[Saved data entries]
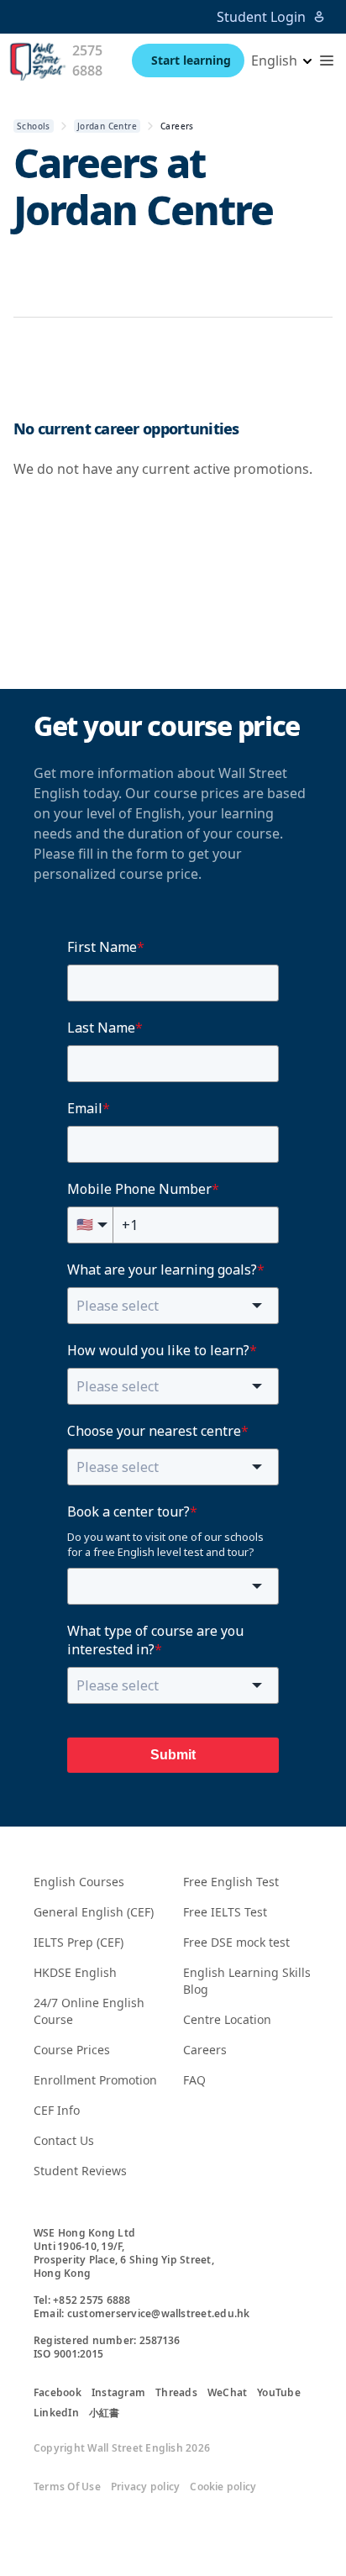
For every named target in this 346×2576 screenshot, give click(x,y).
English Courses (79, 1882)
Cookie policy (223, 2487)
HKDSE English (75, 1972)
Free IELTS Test (225, 1912)
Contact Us (64, 2140)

● **What you will do**
The result should be an exact repetition of all the records. Drop the pictures.

● **Output**
For every named target in this 346×2576 screenshot, give click(x,y).
English Courses (79, 1882)
Cookie policy (223, 2487)
HKDSE English (75, 1972)
Free IELTS Test (225, 1912)
Contact Us (64, 2140)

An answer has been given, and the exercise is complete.